• Document passage:
......

2. Regression, Gradient Descent

This notebook shows how to solve regression problems with gradient descent through Autograd. In some machine learning algorithms, a loss function must be defined to gauge at how much learning the algorithm has accomplished. After the loss function is defined, you will then need to express the gradient of such loss function. The shape of the gradient of the loss function is typically concave, and you may use gradient descent to optimize it (e.g. find the minimum of the gradient of the loss function). However, expressing the gradient of the loss function is usually non-trivial to express in code form. With Autograd, you simply define the loss function and this package will give you the gradient (first derivative).

For linear regression, \(y = b + w'x\), the loss function is defined as follows.

\(L(\hat{Y}, Y) = \frac{1}{N} \sum{(y - \hat{y})^2} = \frac{1}{N} \sum{(y - (b + w'x))^2}\)

......

• Entries supplied:
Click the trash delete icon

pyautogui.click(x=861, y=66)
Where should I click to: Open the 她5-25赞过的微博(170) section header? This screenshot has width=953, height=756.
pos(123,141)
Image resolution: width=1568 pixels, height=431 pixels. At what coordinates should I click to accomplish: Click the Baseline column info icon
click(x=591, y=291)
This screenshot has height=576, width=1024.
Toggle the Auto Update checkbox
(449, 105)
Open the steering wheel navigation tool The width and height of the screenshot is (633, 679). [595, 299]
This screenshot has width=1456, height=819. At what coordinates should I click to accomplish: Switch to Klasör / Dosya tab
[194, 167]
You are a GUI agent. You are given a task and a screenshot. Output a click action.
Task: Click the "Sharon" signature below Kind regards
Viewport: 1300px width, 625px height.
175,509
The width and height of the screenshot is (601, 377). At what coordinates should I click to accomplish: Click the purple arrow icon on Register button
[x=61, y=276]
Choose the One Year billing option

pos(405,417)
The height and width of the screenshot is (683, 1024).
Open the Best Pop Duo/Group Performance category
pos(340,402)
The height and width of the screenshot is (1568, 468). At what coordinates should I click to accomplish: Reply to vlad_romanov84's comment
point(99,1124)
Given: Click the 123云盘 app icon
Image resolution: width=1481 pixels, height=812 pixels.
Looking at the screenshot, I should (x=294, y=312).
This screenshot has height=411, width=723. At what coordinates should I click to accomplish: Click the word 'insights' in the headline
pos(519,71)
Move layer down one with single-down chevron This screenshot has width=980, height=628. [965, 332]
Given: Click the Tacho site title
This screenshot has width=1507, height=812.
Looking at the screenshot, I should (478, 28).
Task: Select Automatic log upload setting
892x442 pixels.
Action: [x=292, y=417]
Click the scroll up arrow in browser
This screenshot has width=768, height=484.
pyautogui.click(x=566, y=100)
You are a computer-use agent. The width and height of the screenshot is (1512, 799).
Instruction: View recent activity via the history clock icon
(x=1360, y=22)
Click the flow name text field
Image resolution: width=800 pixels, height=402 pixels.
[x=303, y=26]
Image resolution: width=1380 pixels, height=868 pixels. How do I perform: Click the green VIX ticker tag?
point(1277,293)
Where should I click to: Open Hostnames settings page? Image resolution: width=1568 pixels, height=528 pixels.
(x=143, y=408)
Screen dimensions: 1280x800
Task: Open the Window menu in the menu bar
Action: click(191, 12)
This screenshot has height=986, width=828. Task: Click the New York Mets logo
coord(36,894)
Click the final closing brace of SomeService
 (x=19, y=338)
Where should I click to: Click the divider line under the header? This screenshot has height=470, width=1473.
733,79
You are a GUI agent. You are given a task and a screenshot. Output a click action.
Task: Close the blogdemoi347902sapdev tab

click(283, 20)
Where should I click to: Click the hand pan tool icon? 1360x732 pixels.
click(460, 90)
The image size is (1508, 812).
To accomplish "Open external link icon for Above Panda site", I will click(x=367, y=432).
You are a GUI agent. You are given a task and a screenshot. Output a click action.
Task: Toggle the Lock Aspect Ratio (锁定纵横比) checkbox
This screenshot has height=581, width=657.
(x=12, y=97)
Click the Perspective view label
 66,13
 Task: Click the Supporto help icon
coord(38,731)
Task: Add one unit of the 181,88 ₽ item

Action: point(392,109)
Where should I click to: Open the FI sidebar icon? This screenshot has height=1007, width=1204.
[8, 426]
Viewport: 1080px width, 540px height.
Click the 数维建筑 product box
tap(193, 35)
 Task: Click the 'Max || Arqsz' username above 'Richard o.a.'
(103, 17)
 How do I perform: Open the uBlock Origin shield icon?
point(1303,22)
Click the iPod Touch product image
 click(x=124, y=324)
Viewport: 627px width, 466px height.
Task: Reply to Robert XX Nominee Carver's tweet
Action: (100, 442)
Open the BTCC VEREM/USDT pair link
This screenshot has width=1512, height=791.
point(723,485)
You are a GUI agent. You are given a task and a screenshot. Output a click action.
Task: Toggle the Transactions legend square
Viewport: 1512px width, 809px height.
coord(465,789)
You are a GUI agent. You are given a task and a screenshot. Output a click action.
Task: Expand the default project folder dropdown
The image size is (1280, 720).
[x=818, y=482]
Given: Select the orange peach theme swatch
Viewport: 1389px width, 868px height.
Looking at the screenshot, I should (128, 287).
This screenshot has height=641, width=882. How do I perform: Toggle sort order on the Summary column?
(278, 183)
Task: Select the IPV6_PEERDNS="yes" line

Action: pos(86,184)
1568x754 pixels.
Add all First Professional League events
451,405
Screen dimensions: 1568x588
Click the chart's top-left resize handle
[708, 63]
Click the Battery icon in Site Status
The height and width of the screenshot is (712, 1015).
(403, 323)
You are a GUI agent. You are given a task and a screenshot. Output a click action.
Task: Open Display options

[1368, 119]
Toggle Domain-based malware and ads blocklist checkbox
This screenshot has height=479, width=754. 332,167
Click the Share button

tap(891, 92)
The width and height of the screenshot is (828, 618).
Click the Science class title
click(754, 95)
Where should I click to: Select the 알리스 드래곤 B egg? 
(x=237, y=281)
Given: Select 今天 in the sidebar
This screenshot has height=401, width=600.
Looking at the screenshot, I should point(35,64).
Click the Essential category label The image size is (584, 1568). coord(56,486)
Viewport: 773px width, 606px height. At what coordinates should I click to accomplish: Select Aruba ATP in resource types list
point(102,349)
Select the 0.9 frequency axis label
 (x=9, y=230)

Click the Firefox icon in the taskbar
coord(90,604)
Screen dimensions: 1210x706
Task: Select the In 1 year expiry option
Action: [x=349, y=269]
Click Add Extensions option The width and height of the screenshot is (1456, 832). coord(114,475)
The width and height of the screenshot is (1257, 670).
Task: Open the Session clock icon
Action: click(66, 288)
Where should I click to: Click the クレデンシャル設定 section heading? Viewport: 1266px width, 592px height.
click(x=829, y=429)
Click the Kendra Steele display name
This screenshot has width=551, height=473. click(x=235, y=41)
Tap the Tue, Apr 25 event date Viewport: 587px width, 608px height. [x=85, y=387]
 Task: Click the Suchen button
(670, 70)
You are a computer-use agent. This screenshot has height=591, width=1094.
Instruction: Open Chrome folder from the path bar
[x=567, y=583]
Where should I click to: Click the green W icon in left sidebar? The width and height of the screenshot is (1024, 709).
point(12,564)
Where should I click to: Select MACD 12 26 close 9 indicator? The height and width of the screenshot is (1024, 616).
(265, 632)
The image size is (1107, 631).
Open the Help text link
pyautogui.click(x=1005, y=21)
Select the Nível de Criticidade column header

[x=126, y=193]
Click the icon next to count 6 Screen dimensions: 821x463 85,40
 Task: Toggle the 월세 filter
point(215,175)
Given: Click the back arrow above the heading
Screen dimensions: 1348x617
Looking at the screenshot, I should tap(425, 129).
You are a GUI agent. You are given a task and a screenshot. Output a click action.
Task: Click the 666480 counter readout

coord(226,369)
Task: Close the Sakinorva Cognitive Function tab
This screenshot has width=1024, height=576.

......

• Jobs:
a – Reproduce the passage of the gradient descent notebook from "This notebook shows" up to and including "gradient (first derivative).".
b – According to the gradient descent notebook, why is Autograd useful for solving regression problems? Answer in one to three sentences.
c – What equation does the gradient descent notebook give for linear regression?

• Answers for this exercise:
a –
This notebook shows how to solve regression problems with gradient descent through Autograd. In some machine learning algorithms, a loss function must be defined to gauge at how much learning the algorithm has accomplished. After the loss function is defined, you will then need to express the gradient of such loss function. The shape of the gradient of the loss function is typically concave, and you may use gradient descent to optimize it (e.g. find the minimum of the gradient of the loss function). However, expressing the gradient of the loss function is usually non-trivial to express in code form. With Autograd, you simply define the loss function and this package will give you the gradient (first derivative).

b – Expressing the gradient of a loss function in code is usually non-trivial. With Autograd, you only define the loss function, and the package supplies its gradient (the first derivative), which gradient descent can then use.

c – y = b + w'x